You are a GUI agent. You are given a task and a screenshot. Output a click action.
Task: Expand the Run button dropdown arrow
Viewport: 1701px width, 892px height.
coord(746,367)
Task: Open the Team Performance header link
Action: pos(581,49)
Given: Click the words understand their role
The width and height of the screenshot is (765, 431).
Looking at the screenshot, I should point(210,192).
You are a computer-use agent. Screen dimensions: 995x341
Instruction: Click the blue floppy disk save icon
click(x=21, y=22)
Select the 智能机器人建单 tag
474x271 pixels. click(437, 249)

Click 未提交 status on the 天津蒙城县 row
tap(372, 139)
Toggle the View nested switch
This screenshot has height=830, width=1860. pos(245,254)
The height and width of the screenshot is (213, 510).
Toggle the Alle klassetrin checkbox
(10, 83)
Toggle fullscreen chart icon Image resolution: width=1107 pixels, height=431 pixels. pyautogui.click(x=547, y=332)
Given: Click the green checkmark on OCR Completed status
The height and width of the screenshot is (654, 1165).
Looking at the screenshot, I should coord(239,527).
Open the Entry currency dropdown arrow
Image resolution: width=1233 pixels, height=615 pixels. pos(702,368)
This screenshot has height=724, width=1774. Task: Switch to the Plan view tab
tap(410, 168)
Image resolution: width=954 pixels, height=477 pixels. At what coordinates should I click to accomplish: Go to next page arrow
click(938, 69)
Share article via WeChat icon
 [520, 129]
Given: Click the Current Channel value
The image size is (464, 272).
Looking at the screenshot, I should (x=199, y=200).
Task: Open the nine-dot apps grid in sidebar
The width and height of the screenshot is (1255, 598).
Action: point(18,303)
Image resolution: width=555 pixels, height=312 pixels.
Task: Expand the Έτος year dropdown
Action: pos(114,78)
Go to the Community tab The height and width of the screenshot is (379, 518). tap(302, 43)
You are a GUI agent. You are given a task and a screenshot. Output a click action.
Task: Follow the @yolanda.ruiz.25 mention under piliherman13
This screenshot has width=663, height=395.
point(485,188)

*Aim of the exercise*. Take the records above and write each one out again exactly.

*Output*.
You are a GUI agent. You are given a task and a screenshot. Output a click action.
Task: Expand the Run button dropdown arrow
Viewport: 1701px width, 892px height.
coord(746,367)
Task: Open the Team Performance header link
Action: pos(581,49)
Given: Click the words understand their role
The width and height of the screenshot is (765, 431).
Looking at the screenshot, I should point(210,192).
You are a computer-use agent. Screen dimensions: 995x341
Instruction: Click the blue floppy disk save icon
click(x=21, y=22)
Select the 智能机器人建单 tag
474x271 pixels. click(437, 249)

Click 未提交 status on the 天津蒙城县 row
tap(372, 139)
Toggle the View nested switch
This screenshot has height=830, width=1860. pos(245,254)
The height and width of the screenshot is (213, 510).
Toggle the Alle klassetrin checkbox
(10, 83)
Toggle fullscreen chart icon Image resolution: width=1107 pixels, height=431 pixels. pyautogui.click(x=547, y=332)
Given: Click the green checkmark on OCR Completed status
The height and width of the screenshot is (654, 1165).
Looking at the screenshot, I should coord(239,527).
Open the Entry currency dropdown arrow
Image resolution: width=1233 pixels, height=615 pixels. pos(702,368)
This screenshot has height=724, width=1774. Task: Switch to the Plan view tab
tap(410, 168)
Image resolution: width=954 pixels, height=477 pixels. At what coordinates should I click to accomplish: Go to next page arrow
click(938, 69)
Share article via WeChat icon
 [520, 129]
Given: Click the Current Channel value
The image size is (464, 272).
Looking at the screenshot, I should (x=199, y=200).
Task: Open the nine-dot apps grid in sidebar
The width and height of the screenshot is (1255, 598).
Action: point(18,303)
Image resolution: width=555 pixels, height=312 pixels.
Task: Expand the Έτος year dropdown
Action: pos(114,78)
Go to the Community tab The height and width of the screenshot is (379, 518). tap(302, 43)
You are a GUI agent. You are given a task and a screenshot. Output a click action.
Task: Follow the @yolanda.ruiz.25 mention under piliherman13
This screenshot has width=663, height=395.
point(485,188)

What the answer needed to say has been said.